• What to do: Transcribe nothing but the lines from the one with "This screenshot has" to the end of the entries, both included, keeping each exact and leaving every picture out.

[Dataset items]
----
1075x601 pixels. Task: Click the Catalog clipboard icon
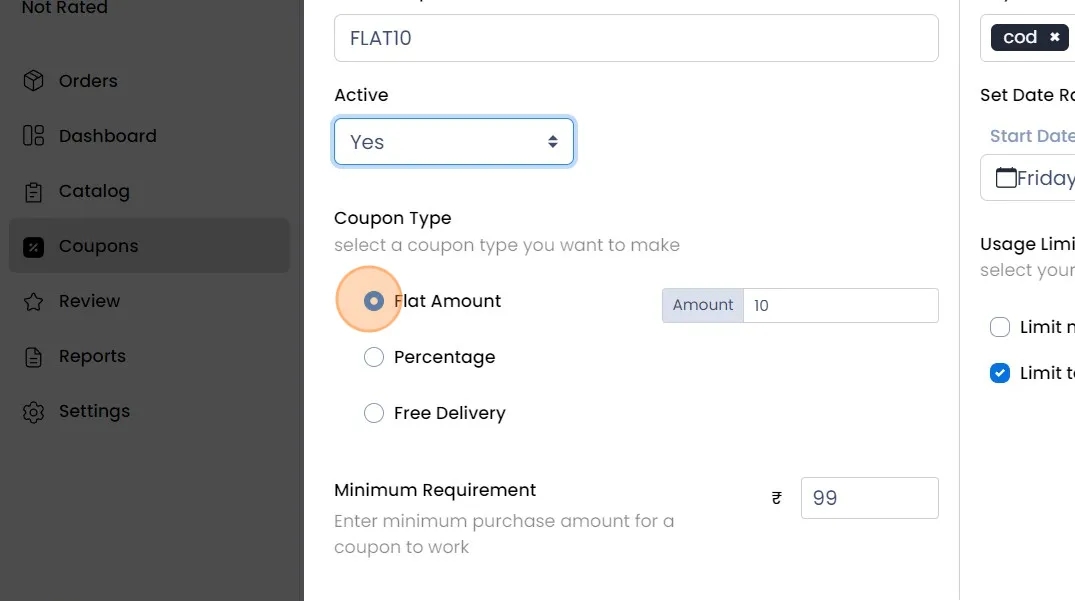coord(34,191)
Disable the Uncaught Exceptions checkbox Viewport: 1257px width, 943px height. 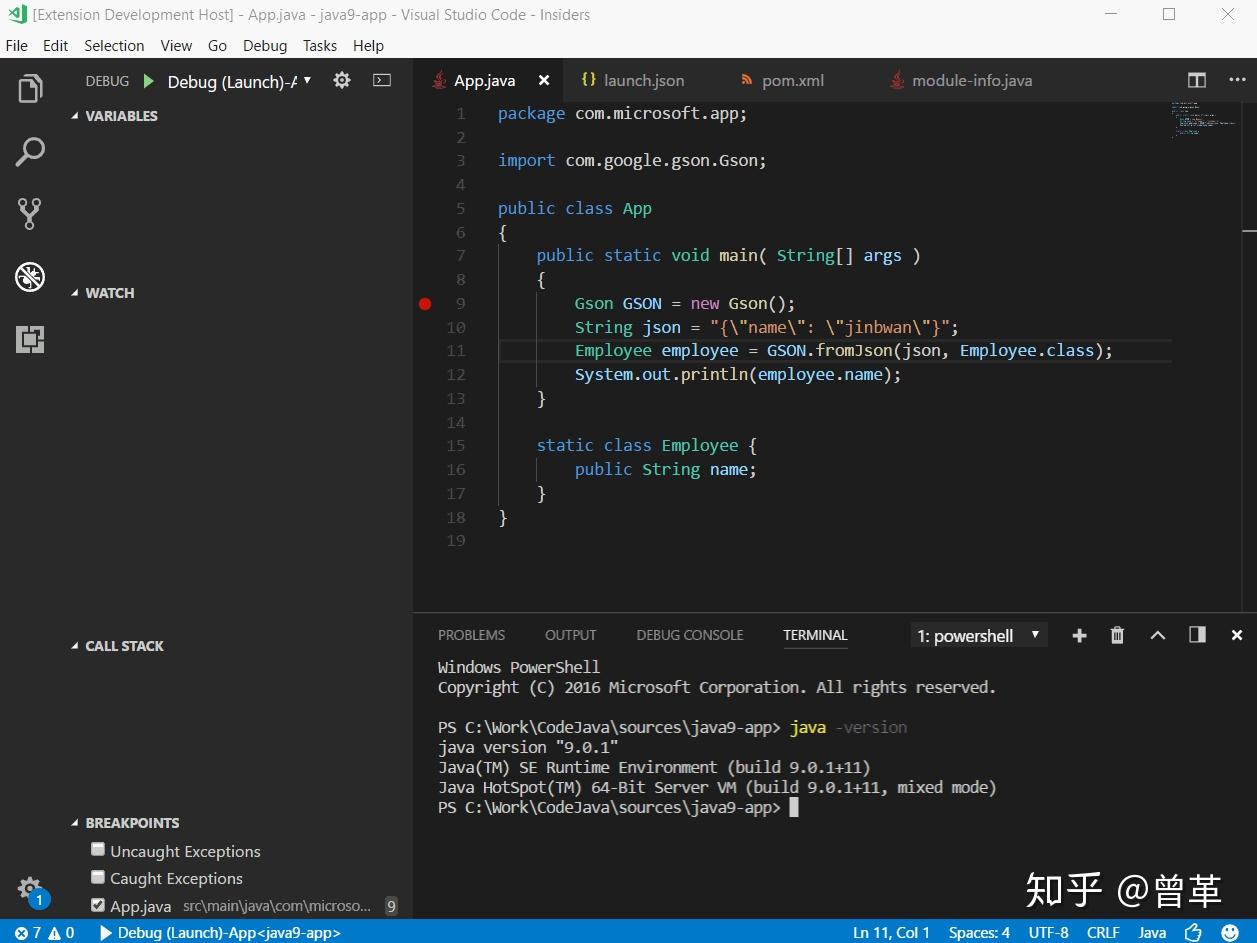click(x=98, y=849)
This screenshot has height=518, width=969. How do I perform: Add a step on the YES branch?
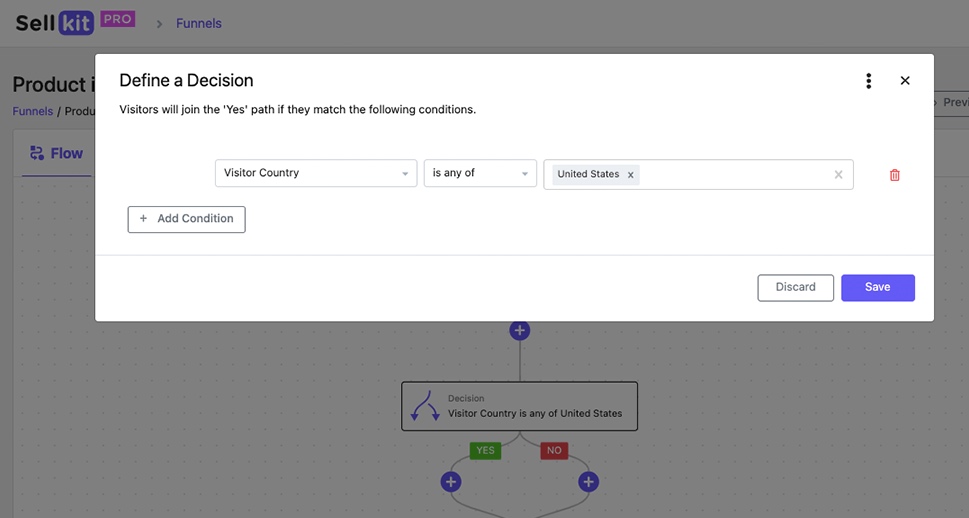click(451, 482)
----
• Your solution:
This screenshot has height=518, width=969. How do I perform: Add a step on the YES branch?
click(451, 482)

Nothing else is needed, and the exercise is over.